The records are to be repeated in full. Every line must match.

----- DATA PROVIDED

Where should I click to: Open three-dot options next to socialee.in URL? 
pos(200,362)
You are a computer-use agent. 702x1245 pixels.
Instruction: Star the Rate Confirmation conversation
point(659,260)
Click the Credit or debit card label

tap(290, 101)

----------

TASK RESULT —
Where should I click to: Open three-dot options next to socialee.in URL? 
pos(200,362)
You are a computer-use agent. 702x1245 pixels.
Instruction: Star the Rate Confirmation conversation
point(659,260)
Click the Credit or debit card label

tap(290, 101)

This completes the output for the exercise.